*** Given records ***
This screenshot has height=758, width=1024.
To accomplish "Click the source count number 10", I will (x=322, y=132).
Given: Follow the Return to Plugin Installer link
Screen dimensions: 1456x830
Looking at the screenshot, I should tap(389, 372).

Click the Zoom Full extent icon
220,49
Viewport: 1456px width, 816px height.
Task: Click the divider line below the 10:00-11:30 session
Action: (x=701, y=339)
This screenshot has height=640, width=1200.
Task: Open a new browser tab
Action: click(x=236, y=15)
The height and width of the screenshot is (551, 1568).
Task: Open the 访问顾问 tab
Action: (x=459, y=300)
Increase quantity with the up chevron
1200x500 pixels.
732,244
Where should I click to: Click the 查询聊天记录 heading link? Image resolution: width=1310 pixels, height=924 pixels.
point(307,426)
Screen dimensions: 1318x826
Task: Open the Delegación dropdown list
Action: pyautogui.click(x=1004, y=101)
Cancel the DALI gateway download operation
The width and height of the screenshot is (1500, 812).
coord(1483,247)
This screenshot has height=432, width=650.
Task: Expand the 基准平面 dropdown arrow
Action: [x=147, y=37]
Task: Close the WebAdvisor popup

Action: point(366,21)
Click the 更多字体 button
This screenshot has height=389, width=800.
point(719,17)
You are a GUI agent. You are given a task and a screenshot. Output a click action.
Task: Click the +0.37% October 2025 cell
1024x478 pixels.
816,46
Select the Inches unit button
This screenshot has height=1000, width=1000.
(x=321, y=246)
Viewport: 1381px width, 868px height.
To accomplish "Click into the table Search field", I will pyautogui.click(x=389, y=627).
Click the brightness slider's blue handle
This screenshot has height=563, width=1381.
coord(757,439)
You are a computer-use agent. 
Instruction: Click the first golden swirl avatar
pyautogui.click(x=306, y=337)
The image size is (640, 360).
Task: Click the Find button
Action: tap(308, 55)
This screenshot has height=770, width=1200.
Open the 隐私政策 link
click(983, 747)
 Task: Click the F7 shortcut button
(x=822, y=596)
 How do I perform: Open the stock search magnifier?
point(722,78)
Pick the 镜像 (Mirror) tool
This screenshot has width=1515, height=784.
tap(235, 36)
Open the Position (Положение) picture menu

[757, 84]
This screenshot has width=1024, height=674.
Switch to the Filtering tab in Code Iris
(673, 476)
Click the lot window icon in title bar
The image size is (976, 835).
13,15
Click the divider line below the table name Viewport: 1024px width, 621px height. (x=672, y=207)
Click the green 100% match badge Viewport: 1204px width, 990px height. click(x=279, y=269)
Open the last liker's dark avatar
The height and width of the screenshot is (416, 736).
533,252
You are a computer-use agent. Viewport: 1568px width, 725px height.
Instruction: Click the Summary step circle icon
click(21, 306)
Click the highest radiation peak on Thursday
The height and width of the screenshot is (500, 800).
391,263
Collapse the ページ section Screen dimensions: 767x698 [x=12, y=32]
***
* [Directions for this task]
Each line of the material above should be restated word for word.

* [Written solution]
This screenshot has height=758, width=1024.
To accomplish "Click the source count number 10", I will (x=322, y=132).
Given: Follow the Return to Plugin Installer link
Screen dimensions: 1456x830
Looking at the screenshot, I should tap(389, 372).

Click the Zoom Full extent icon
220,49
Viewport: 1456px width, 816px height.
Task: Click the divider line below the 10:00-11:30 session
Action: (x=701, y=339)
This screenshot has height=640, width=1200.
Task: Open a new browser tab
Action: click(x=236, y=15)
The height and width of the screenshot is (551, 1568).
Task: Open the 访问顾问 tab
Action: (x=459, y=300)
Increase quantity with the up chevron
1200x500 pixels.
732,244
Where should I click to: Click the 查询聊天记录 heading link? Image resolution: width=1310 pixels, height=924 pixels.
point(307,426)
Screen dimensions: 1318x826
Task: Open the Delegación dropdown list
Action: pyautogui.click(x=1004, y=101)
Cancel the DALI gateway download operation
The width and height of the screenshot is (1500, 812).
coord(1483,247)
This screenshot has height=432, width=650.
Task: Expand the 基准平面 dropdown arrow
Action: [x=147, y=37]
Task: Close the WebAdvisor popup

Action: point(366,21)
Click the 更多字体 button
This screenshot has height=389, width=800.
point(719,17)
You are a GUI agent. You are given a task and a screenshot. Output a click action.
Task: Click the +0.37% October 2025 cell
1024x478 pixels.
816,46
Select the Inches unit button
This screenshot has height=1000, width=1000.
(x=321, y=246)
Viewport: 1381px width, 868px height.
To accomplish "Click into the table Search field", I will pyautogui.click(x=389, y=627).
Click the brightness slider's blue handle
This screenshot has height=563, width=1381.
coord(757,439)
You are a computer-use agent. 
Instruction: Click the first golden swirl avatar
pyautogui.click(x=306, y=337)
The image size is (640, 360).
Task: Click the Find button
Action: tap(308, 55)
This screenshot has height=770, width=1200.
Open the 隐私政策 link
click(983, 747)
 Task: Click the F7 shortcut button
(x=822, y=596)
 How do I perform: Open the stock search magnifier?
point(722,78)
Pick the 镜像 (Mirror) tool
This screenshot has width=1515, height=784.
tap(235, 36)
Open the Position (Положение) picture menu

[757, 84]
This screenshot has width=1024, height=674.
Switch to the Filtering tab in Code Iris
(673, 476)
Click the lot window icon in title bar
The image size is (976, 835).
13,15
Click the divider line below the table name Viewport: 1024px width, 621px height. (x=672, y=207)
Click the green 100% match badge Viewport: 1204px width, 990px height. click(x=279, y=269)
Open the last liker's dark avatar
The height and width of the screenshot is (416, 736).
533,252
You are a computer-use agent. Viewport: 1568px width, 725px height.
Instruction: Click the Summary step circle icon
click(21, 306)
Click the highest radiation peak on Thursday
The height and width of the screenshot is (500, 800).
391,263
Collapse the ページ section Screen dimensions: 767x698 [x=12, y=32]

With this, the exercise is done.